冷房が効きすぎて寒いが、揺られる感じは嫌いじゃないんだけどな。
「零子は仕事どう?」
「弁護士の補佐なんて事務仕事と同じ。担当の弁護士と、ウマが合うかどうかだしね。バイトで丁度いいの」
「そうか」
「大丈夫よ。霧雨で働くことがストレス発散なんだから。当分辞めないわ」
「ありがとう」
零子が就職してしまえば、ひとりで切り盛りするのは困難になる。
ポツリと弱音を吐く。
「孝一郎、早く帰って来たらいいのに」
「そのうち、珈琲飲みに来るわよ。叔父は気まぐれだから」
零子が肩に乗せた手のひらが優しくて、胸の奥がじんわりとした。
「ただいま」
仏壇で手を合わせて祖父に挨拶をした。生前から華やかな花を飾れと言われていたが、いつも斬新な図だと思う。
「お帰り颯大」
母が玉露入り煎茶と落雁を供えた隣に、マドレーヌを並べた。
「ただいま母さん。父さんは?」
「居間よ。後で買い物に行きたいそうよ」
「はいはい。荷物持ちだろ?」
「楽しんで来てね」
父は服やスニーカーなど色々買ってくれた。物静かで優しい父は、血が繋がっていないのに、互いに気性や性格が似ていると思う。
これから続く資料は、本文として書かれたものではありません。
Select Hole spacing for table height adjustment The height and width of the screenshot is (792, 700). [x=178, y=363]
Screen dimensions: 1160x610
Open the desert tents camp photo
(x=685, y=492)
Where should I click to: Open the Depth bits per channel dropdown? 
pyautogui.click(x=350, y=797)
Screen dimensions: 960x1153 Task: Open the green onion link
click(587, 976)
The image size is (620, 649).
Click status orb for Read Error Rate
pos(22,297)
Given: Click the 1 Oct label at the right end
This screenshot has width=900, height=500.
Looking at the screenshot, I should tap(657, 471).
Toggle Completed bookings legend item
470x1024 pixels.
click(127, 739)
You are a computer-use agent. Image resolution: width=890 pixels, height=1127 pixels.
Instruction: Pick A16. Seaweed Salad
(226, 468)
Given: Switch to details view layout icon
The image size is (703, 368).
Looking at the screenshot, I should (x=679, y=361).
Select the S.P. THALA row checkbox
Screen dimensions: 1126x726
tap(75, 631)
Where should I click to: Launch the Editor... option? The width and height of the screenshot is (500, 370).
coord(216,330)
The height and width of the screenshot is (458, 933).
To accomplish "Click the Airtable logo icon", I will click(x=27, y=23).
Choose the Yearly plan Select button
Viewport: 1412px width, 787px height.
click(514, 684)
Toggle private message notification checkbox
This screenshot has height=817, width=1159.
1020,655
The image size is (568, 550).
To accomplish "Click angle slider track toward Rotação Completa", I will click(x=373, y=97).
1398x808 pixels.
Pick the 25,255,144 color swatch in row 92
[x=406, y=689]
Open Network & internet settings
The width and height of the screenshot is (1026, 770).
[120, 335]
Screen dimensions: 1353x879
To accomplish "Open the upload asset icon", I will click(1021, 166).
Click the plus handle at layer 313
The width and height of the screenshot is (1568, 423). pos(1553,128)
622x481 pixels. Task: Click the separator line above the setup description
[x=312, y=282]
シアトル系のカフェで、ほうじ茶ラテを飲みながら、僕をじっくり見つめる父が呟いた。
「ああ、もったいない」
「何が?」
「こんなに可愛い颯大が、愚弟に縛られてるからさ」
「縛られてなんかないよ。僕が霧雨を大切にしたいだけだよ」
「そうか。いつ戻るんだい」
「明後日。掃除はしておきたいから」
「夜はちらし寿司だよ」
「すまし汁あるかな?」
「旨いよなアレ」
父さんが微笑みを浮かべた。つられて僕も微笑んでみせた。